(Recorded data)

++++++++++

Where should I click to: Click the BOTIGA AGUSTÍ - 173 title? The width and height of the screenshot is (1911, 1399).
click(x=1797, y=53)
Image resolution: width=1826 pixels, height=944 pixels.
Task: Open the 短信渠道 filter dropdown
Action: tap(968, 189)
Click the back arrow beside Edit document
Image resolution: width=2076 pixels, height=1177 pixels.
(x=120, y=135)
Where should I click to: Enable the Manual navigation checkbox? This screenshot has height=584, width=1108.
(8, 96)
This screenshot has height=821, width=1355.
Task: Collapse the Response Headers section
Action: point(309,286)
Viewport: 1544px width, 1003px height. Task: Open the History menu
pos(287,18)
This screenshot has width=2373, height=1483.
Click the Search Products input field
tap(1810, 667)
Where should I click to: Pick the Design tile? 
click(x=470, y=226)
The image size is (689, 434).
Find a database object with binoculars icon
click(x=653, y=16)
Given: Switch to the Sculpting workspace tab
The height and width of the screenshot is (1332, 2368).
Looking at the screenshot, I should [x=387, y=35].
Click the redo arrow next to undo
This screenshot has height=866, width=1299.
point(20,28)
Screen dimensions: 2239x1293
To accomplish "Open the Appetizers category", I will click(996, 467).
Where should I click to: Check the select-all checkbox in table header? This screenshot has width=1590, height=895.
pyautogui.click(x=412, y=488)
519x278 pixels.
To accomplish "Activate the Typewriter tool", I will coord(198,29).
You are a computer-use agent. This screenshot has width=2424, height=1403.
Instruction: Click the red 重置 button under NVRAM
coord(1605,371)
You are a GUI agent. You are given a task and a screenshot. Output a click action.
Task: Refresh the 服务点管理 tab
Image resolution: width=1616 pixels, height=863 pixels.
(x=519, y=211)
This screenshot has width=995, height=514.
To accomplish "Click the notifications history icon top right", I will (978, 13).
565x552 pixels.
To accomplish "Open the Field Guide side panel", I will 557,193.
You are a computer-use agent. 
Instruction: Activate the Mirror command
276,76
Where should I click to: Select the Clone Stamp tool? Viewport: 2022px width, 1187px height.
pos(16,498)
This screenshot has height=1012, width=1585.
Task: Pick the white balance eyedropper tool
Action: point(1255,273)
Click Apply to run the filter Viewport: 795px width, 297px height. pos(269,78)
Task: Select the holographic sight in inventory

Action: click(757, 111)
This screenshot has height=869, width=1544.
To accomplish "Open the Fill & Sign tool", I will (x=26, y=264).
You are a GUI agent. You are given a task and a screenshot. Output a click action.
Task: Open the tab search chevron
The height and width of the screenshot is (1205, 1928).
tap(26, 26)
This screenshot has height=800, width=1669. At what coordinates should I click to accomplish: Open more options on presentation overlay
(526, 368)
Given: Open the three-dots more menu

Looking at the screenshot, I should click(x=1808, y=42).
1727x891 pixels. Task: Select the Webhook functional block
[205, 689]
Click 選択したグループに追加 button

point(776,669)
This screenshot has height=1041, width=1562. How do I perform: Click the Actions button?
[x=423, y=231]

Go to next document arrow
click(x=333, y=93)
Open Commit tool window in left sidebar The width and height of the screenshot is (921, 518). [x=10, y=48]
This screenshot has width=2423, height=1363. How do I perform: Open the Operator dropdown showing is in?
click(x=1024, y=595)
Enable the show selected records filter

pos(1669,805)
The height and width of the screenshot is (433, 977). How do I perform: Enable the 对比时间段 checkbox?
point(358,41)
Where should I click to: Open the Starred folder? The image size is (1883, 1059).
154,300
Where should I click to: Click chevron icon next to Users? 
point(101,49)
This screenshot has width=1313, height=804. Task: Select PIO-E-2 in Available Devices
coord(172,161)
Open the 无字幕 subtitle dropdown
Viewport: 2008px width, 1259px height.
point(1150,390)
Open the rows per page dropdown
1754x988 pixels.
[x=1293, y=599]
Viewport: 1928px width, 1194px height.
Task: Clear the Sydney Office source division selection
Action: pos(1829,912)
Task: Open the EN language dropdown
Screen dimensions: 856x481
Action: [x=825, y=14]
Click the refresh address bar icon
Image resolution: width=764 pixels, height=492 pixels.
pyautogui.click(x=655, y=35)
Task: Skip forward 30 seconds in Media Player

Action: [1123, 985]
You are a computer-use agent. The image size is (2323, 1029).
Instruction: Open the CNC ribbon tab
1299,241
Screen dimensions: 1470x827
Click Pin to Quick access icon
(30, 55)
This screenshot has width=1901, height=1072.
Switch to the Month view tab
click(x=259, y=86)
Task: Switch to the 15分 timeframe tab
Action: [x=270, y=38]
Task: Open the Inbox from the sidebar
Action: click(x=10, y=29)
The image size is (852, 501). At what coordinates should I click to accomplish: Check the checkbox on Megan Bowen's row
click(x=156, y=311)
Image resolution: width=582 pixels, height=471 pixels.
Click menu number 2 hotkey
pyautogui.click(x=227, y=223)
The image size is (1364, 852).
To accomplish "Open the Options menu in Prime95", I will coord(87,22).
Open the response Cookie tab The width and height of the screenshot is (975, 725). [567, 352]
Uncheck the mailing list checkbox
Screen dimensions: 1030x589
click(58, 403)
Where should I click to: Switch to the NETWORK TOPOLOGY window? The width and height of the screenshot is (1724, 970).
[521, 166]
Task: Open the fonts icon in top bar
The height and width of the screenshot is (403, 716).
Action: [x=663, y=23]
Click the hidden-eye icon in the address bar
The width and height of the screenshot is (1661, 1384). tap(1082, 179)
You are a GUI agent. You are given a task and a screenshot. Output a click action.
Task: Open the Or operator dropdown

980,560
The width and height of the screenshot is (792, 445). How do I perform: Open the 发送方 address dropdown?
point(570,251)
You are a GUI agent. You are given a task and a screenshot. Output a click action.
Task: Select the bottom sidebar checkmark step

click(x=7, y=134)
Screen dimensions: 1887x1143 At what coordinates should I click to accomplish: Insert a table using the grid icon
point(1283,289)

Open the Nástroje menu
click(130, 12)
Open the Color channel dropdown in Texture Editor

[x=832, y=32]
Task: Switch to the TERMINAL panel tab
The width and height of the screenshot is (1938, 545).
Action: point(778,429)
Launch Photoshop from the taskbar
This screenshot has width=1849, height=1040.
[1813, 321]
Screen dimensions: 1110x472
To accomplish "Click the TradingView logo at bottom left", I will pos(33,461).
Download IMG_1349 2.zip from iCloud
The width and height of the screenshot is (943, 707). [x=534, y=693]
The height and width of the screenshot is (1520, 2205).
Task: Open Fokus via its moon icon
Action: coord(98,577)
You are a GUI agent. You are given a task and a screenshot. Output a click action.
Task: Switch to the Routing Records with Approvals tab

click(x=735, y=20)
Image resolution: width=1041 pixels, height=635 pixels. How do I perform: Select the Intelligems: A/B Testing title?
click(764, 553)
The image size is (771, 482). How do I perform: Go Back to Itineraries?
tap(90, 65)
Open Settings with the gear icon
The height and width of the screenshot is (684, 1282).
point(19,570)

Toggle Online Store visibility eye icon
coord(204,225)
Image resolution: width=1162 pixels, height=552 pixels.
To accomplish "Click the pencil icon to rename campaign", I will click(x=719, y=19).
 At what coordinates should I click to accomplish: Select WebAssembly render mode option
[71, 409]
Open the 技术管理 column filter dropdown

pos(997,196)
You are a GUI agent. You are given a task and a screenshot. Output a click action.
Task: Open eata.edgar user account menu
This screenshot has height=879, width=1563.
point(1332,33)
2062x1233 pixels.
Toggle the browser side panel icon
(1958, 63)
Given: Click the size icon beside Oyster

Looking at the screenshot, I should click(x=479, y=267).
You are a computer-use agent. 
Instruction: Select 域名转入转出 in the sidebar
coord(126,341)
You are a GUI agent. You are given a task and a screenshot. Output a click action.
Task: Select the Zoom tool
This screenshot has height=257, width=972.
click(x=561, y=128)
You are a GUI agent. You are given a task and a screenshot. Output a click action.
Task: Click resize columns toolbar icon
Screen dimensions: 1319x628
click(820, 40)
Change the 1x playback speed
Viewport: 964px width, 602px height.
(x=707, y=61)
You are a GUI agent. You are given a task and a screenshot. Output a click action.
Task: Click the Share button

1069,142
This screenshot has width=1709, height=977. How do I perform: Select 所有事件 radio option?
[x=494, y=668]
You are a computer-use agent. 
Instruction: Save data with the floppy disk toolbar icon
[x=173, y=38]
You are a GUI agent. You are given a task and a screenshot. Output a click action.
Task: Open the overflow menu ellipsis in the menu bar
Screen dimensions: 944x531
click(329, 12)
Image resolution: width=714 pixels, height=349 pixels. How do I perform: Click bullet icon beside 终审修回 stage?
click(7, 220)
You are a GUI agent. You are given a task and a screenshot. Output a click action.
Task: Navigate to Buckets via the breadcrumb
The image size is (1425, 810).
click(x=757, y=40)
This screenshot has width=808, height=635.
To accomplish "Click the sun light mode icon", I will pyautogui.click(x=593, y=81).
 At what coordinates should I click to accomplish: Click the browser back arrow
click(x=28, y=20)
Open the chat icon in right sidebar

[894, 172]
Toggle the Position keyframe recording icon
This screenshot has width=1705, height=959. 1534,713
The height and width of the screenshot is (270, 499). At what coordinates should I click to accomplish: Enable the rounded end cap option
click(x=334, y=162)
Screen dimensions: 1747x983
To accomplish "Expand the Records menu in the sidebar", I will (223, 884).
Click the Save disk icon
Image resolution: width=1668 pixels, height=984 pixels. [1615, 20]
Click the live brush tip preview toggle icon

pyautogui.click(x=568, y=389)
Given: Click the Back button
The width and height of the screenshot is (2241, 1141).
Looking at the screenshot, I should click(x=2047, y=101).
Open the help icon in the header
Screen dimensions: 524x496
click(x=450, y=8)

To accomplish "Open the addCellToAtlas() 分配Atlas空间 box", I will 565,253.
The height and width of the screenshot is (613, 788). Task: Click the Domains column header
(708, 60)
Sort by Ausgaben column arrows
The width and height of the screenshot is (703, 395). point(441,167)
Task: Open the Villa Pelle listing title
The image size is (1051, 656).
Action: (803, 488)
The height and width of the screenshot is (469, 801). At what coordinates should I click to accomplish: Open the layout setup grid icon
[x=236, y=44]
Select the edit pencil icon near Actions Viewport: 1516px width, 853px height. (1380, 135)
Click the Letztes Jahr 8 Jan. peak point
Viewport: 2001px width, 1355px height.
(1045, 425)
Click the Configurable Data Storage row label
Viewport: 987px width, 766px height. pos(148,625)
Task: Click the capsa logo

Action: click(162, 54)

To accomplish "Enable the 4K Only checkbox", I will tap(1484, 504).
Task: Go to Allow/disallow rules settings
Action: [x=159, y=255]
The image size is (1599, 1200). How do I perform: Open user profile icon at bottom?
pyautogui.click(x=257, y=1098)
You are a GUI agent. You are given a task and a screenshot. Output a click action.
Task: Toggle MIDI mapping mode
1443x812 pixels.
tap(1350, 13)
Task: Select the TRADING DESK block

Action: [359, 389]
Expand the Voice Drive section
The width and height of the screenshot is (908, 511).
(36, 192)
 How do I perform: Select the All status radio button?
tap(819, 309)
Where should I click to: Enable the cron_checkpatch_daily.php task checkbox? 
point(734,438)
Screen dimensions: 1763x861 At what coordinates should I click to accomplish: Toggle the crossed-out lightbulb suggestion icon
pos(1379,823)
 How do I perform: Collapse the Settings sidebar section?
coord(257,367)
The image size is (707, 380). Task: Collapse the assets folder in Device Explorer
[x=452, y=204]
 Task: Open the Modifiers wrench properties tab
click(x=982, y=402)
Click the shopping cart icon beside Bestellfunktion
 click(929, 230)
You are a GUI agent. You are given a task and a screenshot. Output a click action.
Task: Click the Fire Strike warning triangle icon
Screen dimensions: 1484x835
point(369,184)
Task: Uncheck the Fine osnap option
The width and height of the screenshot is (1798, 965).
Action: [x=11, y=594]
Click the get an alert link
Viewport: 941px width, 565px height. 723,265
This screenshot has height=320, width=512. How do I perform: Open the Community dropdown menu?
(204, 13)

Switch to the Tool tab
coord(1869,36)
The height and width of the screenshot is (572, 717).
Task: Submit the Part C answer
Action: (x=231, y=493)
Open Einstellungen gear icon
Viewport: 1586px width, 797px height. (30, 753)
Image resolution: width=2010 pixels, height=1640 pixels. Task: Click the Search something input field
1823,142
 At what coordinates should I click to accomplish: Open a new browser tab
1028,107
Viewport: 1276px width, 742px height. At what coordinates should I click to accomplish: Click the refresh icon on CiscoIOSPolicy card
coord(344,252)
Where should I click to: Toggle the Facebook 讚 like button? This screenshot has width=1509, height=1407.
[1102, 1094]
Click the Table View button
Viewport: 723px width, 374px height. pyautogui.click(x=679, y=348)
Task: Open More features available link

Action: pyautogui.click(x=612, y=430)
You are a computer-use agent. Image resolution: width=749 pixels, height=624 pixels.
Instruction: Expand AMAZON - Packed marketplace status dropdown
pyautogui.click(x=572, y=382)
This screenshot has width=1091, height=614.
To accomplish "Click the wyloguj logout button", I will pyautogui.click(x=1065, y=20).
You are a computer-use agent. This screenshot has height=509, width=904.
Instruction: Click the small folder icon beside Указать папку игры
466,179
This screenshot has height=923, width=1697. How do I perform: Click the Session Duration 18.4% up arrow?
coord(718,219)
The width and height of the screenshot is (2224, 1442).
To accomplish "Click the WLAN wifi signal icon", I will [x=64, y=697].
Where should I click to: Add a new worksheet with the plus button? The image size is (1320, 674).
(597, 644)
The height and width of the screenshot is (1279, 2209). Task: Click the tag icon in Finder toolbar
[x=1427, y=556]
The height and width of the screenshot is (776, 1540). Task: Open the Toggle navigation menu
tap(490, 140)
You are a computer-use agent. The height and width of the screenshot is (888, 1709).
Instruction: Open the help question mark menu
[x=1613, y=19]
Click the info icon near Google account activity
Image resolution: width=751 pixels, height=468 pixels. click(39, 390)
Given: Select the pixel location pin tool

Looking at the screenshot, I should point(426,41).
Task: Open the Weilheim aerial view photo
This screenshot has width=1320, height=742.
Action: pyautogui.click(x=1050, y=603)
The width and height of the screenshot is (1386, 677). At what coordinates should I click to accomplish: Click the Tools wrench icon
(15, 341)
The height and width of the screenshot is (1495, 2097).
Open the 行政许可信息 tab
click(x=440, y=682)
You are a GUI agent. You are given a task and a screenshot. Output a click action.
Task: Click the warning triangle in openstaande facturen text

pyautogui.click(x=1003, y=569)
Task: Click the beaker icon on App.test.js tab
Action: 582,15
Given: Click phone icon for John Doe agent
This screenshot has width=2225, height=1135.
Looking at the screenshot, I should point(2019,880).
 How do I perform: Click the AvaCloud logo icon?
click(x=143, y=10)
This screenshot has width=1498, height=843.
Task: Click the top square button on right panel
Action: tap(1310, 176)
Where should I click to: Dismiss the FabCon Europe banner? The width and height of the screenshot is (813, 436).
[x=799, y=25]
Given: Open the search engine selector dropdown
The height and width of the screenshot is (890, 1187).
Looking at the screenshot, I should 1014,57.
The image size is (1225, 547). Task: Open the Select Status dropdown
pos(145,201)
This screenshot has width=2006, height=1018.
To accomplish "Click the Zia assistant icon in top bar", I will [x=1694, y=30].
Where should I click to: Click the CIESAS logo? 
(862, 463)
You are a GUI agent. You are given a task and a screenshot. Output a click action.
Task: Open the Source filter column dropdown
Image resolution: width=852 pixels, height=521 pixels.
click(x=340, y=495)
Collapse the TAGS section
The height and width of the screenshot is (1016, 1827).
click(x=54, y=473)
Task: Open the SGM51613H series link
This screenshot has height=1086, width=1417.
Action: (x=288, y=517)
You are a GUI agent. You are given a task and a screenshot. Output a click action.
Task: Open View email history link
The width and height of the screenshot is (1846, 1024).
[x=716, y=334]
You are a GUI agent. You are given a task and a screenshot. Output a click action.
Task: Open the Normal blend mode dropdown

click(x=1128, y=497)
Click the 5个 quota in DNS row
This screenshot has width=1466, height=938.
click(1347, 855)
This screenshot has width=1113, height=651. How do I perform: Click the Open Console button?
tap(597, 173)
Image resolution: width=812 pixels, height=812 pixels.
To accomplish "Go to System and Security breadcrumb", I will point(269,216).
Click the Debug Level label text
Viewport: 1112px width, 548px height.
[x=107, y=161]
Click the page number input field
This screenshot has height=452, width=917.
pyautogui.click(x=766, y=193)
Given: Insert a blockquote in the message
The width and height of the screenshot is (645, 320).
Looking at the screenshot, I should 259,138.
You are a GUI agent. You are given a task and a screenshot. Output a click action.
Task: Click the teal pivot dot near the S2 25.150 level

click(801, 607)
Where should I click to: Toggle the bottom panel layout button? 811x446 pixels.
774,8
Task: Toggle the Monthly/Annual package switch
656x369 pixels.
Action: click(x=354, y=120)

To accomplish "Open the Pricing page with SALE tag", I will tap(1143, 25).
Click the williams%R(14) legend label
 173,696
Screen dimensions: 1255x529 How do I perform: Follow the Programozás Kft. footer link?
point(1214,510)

++++++++++

WORK TO COMPLETE
Of the records above, copy each line that includes "left".

REPLY
Open Commit tool window in left sidebar The width and height of the screenshot is (921, 518). [x=10, y=48]
To accomplish "Click the TradingView logo at bottom left", I will pos(33,461).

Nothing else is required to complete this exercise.